“I don’t make love. I fuck. Hard.”
After months of casting shake-ups, on-set drama, and fevered anticipation, Fifty Shades is finally upon us, and it doesn’t totally suck. It kind of sucks, but not totally. And that wasn’t supposed to be a fellatio joke, but I suppose that’s out of my hands now. Anyway, Fifty Shades follows sweet and virginal Anastasia Steele (Dakota Johnson) and her relationship with the controlling, violent, rapey, and selfish Christian Grey (Jamie Dornan). He likes pain, and she likes him. Then they bang.
Let’s start with the bad, shall we?
Perhaps because of meddling by author E.L. James, the movie is usually much too close to its printed counterpart. Even without Anastasia’s obnoxious inner monologue and endless references to her “inner goddess,” the film is still cripplingly dialogue-heavy. The opening scene, in which Ana interviews Christian for the school newspaper (or whatever, who cares?) is full of superfluous dialogue which is supposed to be cute, but is simply clunky. So too, is much of the film dragged down by endless dialogue scenes. An attempt is made to inject some visual flair into the proceedings, but I was bored with many scenes, which tend to repeat the same points ad nauseum, just like the book.
Running just over two hours, Fifty Shades suffers from being the poorly-written first third of a poorly-written trilogy. By nature of this, Ana and Christian’s character arcs are immediately each reduced by two-thirds, a problem further compounded by the aforementioned crappy writing. As a result, the character arcs are all but fully written long before the first “action” scene. Danny Elfman doesn’t do the film any favors, either. Either he’s running on auto-pilot or actively protesting the film, because the score, at times, borders on parody. On the other hand, the extended music video sequences, while occasionally pointless (why the hell are they in a helicopter again?), at least have their own palpable energy and feel like they could be lifted from a much better movie.
Fortunately, there are a few diamonds to be found in the rough. Though the cynical anti-marketing has been quick to point out that the two lead actors “hate” each other, both Dakota and Jamie are strong, talented, and capable in their roles. Even if Jamie was eager to leave the set every day to tend to his pregnant wife, there’s no denying that his character has chemistry with Dakota’s Anastasia. It’s like they’re professional actors or something! Speaking of Jamie, someone deserves kudos for not attempting to rewrite his character: sure, the sex is usually much less rapey (and, therefore, much more enjoyable for the viewer), but Grey is still very much a creep, a control-freak, and a world-class asshole, and only deluded fools would find him attractive beyond his rockin’ body and immeasurable wealth. On the other side of the coin, Dakota gets to have quite a bit of fun as the naive and airheaded protagonist. Johnson has the comic timing to make her character entertaining, and the adorable pureness to appeal to fans of her literary counterpart (not to mention, she totally blows Kristen Stewart out of the water). As for the sex? Yeah, it’s there, and there’s a whole bunch of nudity from both parties, and even a split-second flash of body-double dick, but it’s ultimately bound to be too much for some viewers and not enough for others.

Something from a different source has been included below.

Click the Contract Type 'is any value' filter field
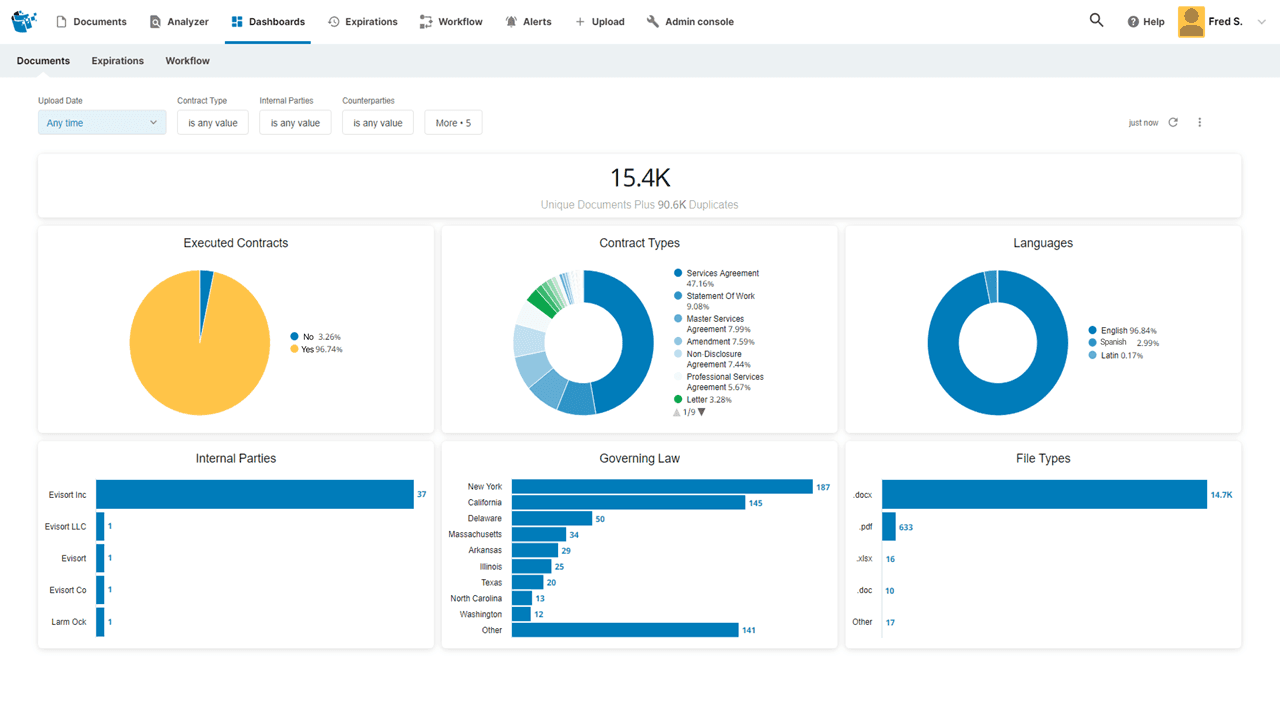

Fifty Shades of Grey is pretty bad… But it’s not that bad. It’s not as bad as, say, a Twilight film. It’s a franchise film for adults, which is laudable, and it pretty clearly establishes that Grey is a predator who takes advantage of his prey by buying her affection, all while said prey is too dumb to tell the difference between money and love. Perhaps fans of the novels who see him as nothing less than a romantically perfect character may experience a rude awakening by how similar the character is between mediums. Maybe actually seeing this character in action might make them think, “Ooh, maybe I shouldn’t look to this man as a romantic paradigm. He’s actually a total jackass!” It’s enjoyable, sexy, a little clever, and surprisingly funny, which is much more than can be said about the book from which it spawned, so let’s call it a win.